### WRITTEN INSTRUCTION
Please rewrite every line of the material below with "Select" replaced by "Choose" and nothing else changed. Leave the pictures out of your version.

Data pulled from a collection

══════════════════════════════

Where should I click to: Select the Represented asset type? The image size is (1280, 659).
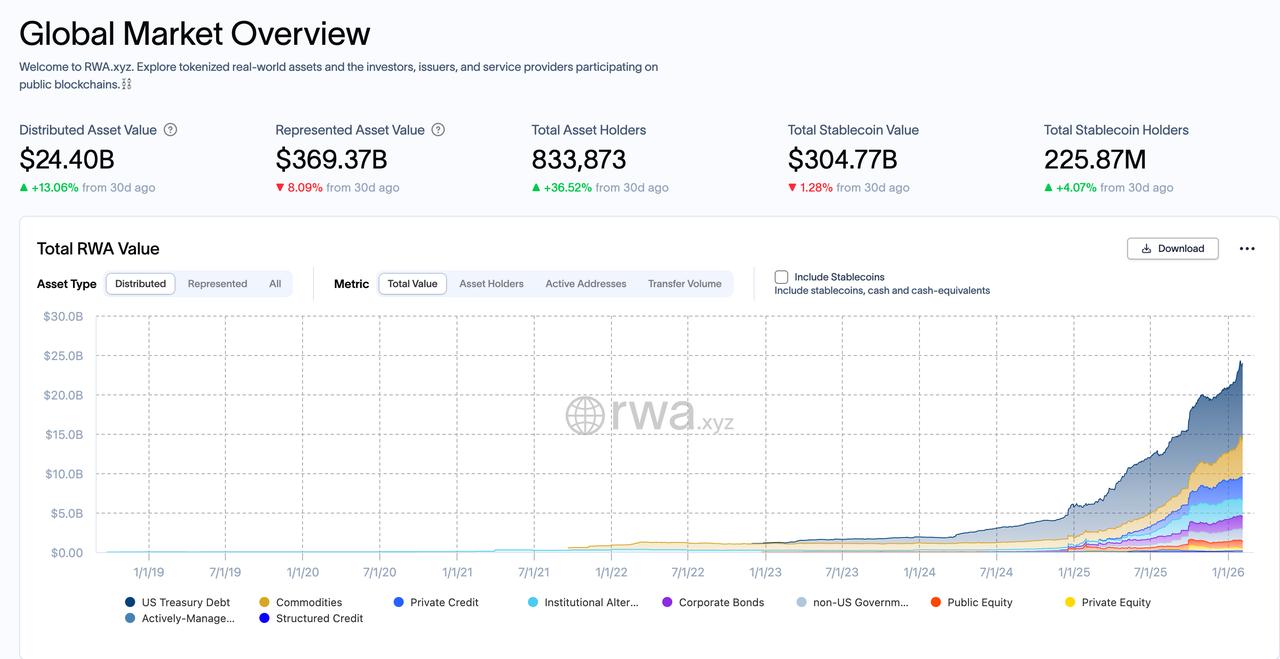pyautogui.click(x=217, y=284)
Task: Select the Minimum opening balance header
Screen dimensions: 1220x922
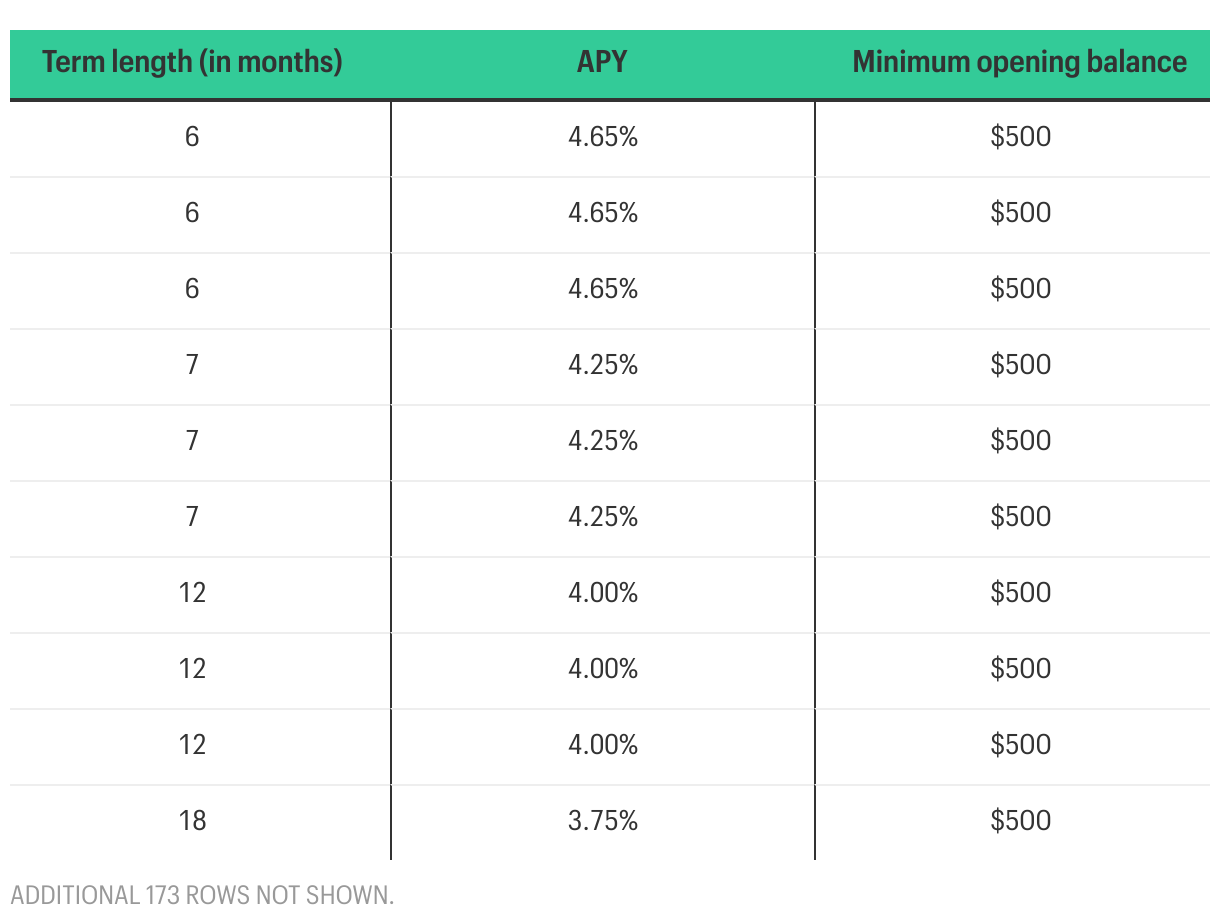Action: tap(1019, 62)
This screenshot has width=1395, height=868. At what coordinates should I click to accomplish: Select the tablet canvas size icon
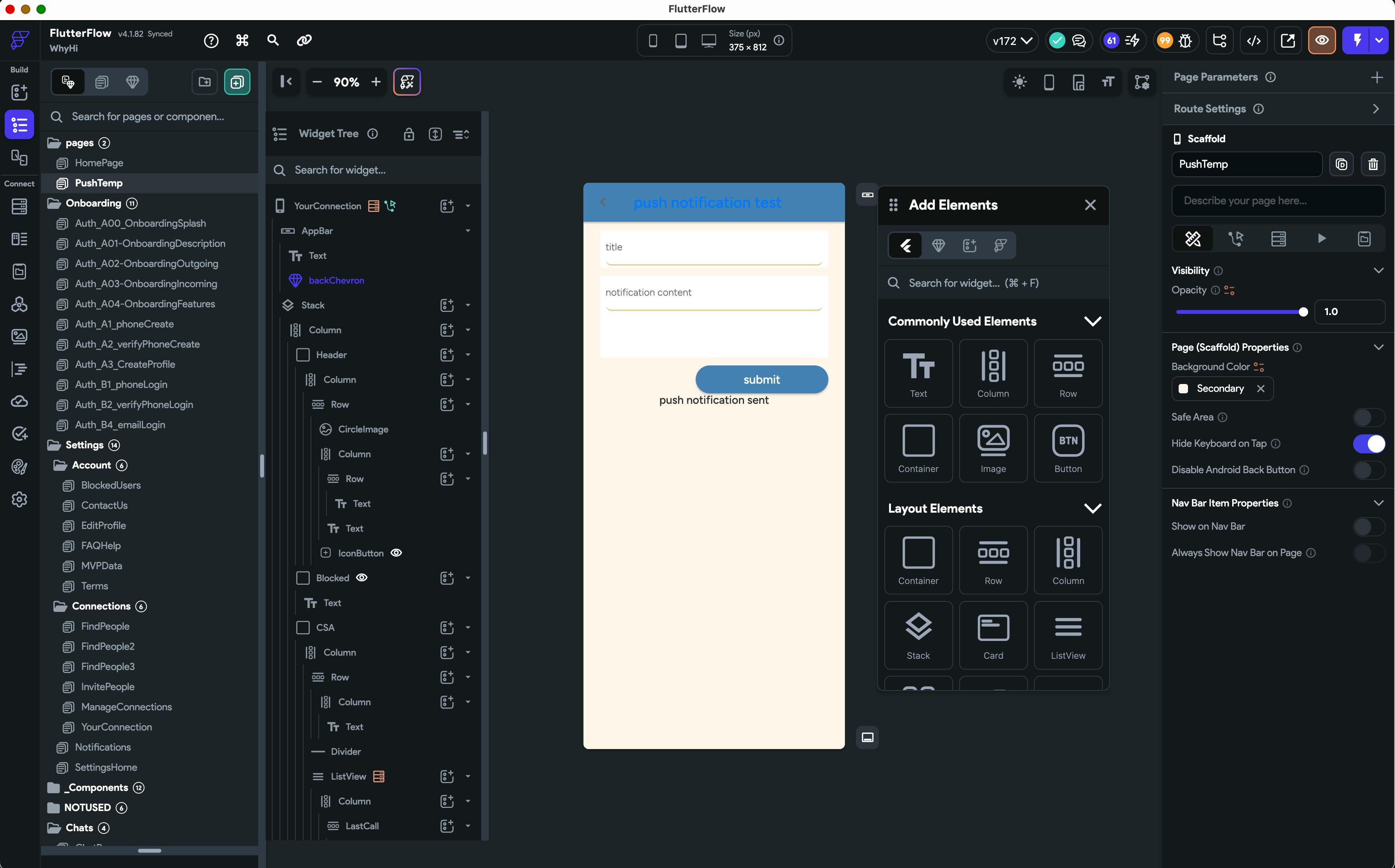pos(680,41)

══════════════════════════════

### ANSWER TO THIS TASK
Where should I click to: Choose the Represented asset type? The image size is (1280, 659).
pyautogui.click(x=217, y=284)
Task: Choose the Minimum opening balance header
Screen dimensions: 1220x922
Action: tap(1019, 62)
This screenshot has width=1395, height=868. At what coordinates should I click to accomplish: Choose the tablet canvas size icon
pos(680,41)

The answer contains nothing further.